
  • I propose a market-based system for keeping score. If the system works as intended, then an emergent property is scores for any pundit without the pundit:

    1. participating in the markets
    2. approving of the markets
    3. needing to be aware of the markets

    Interested to know if others think a system along these lines could work as intended. If not, why not. If so, how could the model be improved either theoretically or practically.

  • One exception to the lack of scoring is Robert Cringley, a computer columnist for PBS whose weekly column has been a source of insights for about a decade. At the beginning of each year he does a prediction column, and at the end of the year he goes back and sees how he did. Historically he does pretty well (I think his average is 75%) considering that he’s speculating on outcomes of a complex world and is always conservative in the calculation of his score (for example, he didn’t give himself point for the iPhone, even though he predicted it for 2006, because it was announced one week too late).

    Alas, few people are so dedicated to accurate prediction, and need to have the cost put upon them.

  • Doug S.

    I don’t like the adjudication process in your Truth Markets. Quite simply, the voters have little incentive to pick the answer that corresponds with the evidence. There’s a big difference between asking what people believe and asking what is true. Sometimes, crowds can be damn stupid; a lot of people believe an awful lot of nonsense. For example, consider the struggle to keep creationism out of the public schools in the United States. Evolution fares much worse in public opinion polls than it does in scientific peer-reviewed journals. Regardless of what personal beliefs you have regarding religion, it is clear that most people have incorrect religious beliefs, because none of the many mutually incompatible religious beliefs are held by more than half of the world’s population. Crowds of experts are usually going to be probably better than a single expert chosen at random, but a crowd of ignorant people isn’t going to be as good as choosing one expert at random.

---

**DIRECTIONS**.
- a) In the thread on scoring pundits, why did Robert Cringley not give himself a point for the iPhone?
- b) Repeat a stretch of the thread on scoring pundits word for word, beginning at "Interested to know" and stopping after "put upon them.".

**COLLECTED MATERIAL**.
---

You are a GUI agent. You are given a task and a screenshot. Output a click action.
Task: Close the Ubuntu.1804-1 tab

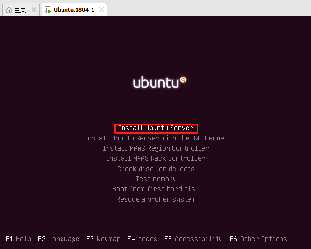click(x=101, y=10)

---

**SOLUTION SET**.
- a) It was announced one week too late, even though he had predicted it for 2006.

- b)
Interested to know if others think a system along these lines could work as intended. If not, why not. If so, how could the model be improved either theoretically or practically.

  • One exception to the lack of scoring is Robert Cringley, a computer columnist for PBS whose weekly column has been a source of insights for about a decade. At the beginning of each year he does a prediction column, and at the end of the year he goes back and sees how he did. Historically he does pretty well (I think his average is 75%) considering that he’s speculating on outcomes of a complex world and is always conservative in the calculation of his score (for example, he didn’t give himself point for the iPhone, even though he predicted it for 2006, because it was announced one week too late).

    Alas, few people are so dedicated to accurate prediction, and need to have the cost put upon them.